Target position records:

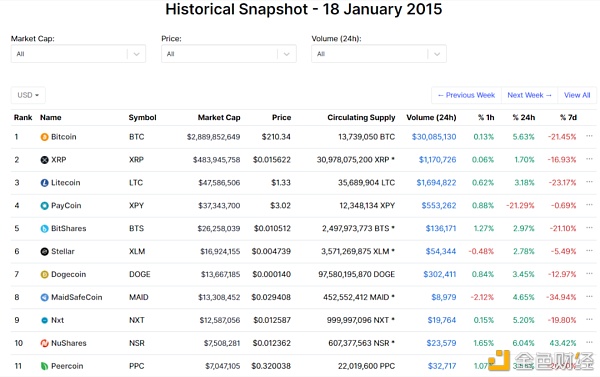Click the Peercoin leaf icon
Screen dimensions: 600x377
click(44, 366)
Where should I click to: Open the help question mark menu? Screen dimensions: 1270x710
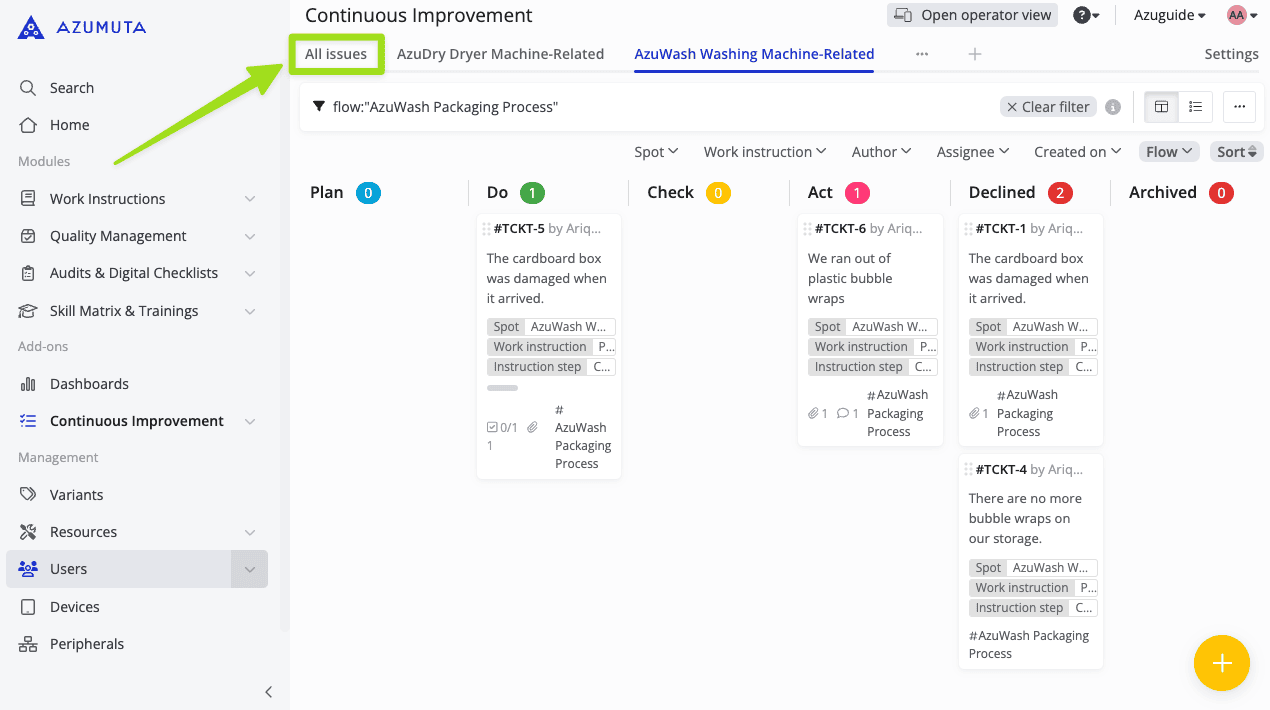1085,15
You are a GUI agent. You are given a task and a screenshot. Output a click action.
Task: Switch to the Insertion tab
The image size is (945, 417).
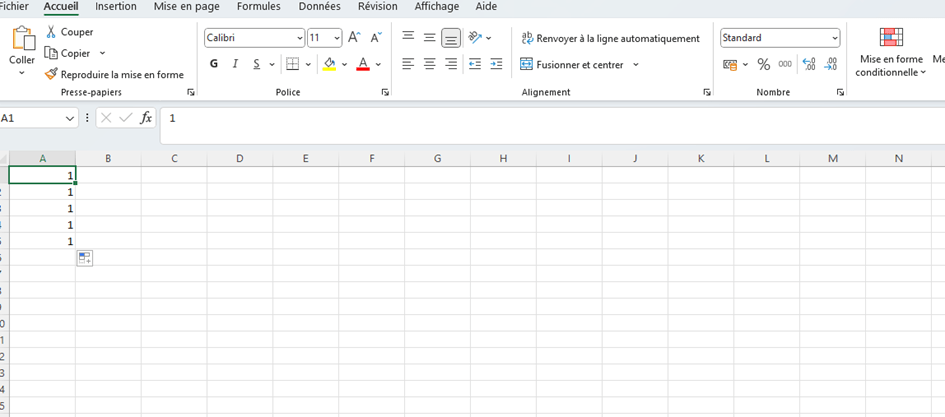tap(115, 6)
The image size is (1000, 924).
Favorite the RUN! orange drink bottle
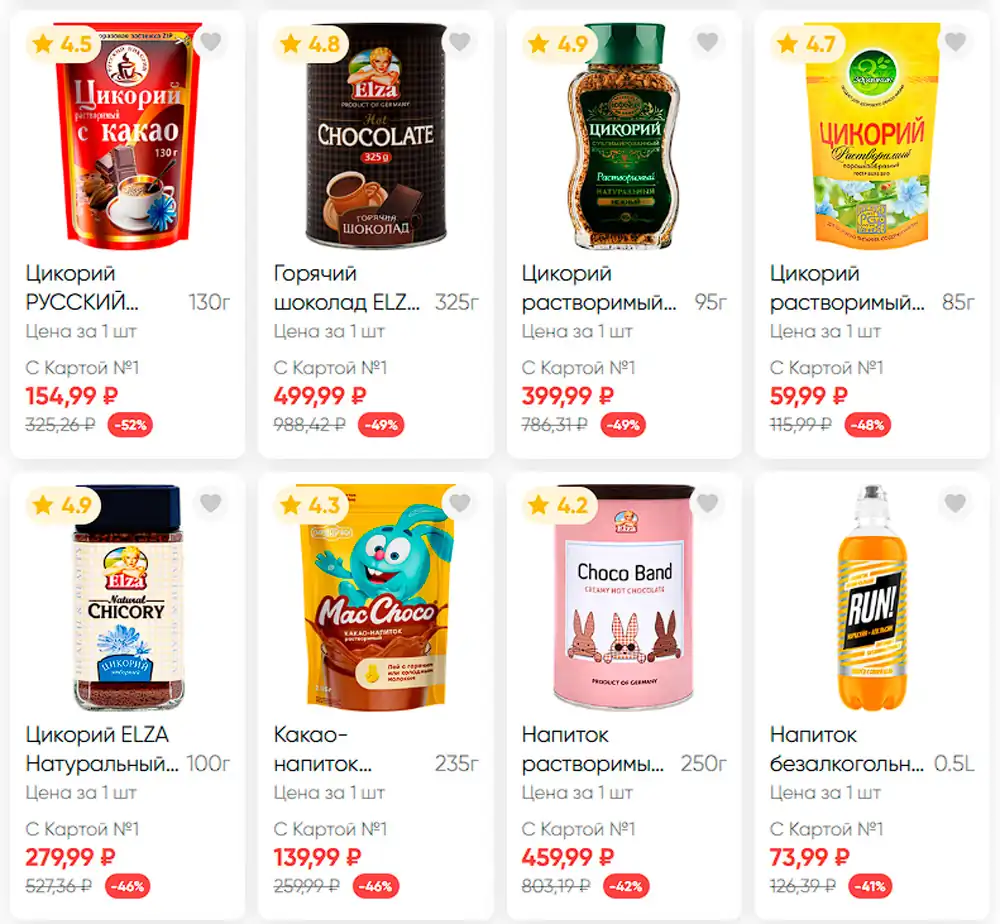click(955, 503)
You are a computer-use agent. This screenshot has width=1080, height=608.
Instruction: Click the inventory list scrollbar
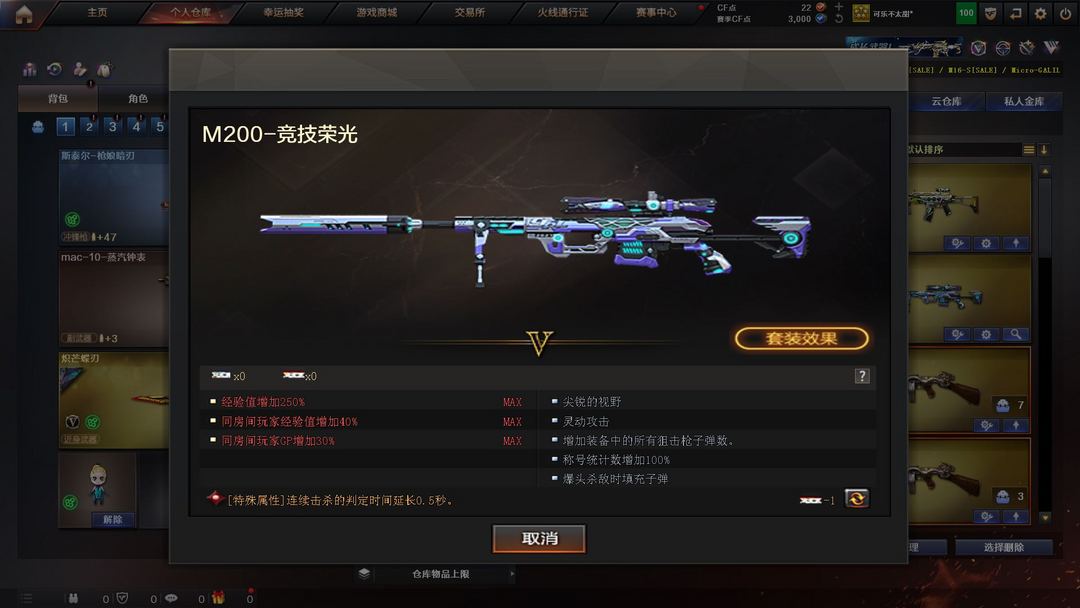click(x=1045, y=344)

Written request: Extract every line of the records above verbatim, leaving out the pictures.

Complete output:
Click the Peercoin leaf icon
Screen dimensions: 600x377
click(44, 366)
Where should I click to: Open the help question mark menu? Screen dimensions: 1270x710
1085,15
You are a GUI agent. You are given a task and a screenshot. Output a click action.
Task: Switch to the Insertion tab
The image size is (945, 417).
tap(115, 6)
The image size is (1000, 924).
Favorite the RUN! orange drink bottle
click(955, 503)
You are a computer-use agent. This screenshot has width=1080, height=608.
Instruction: Click the inventory list scrollbar
click(x=1045, y=344)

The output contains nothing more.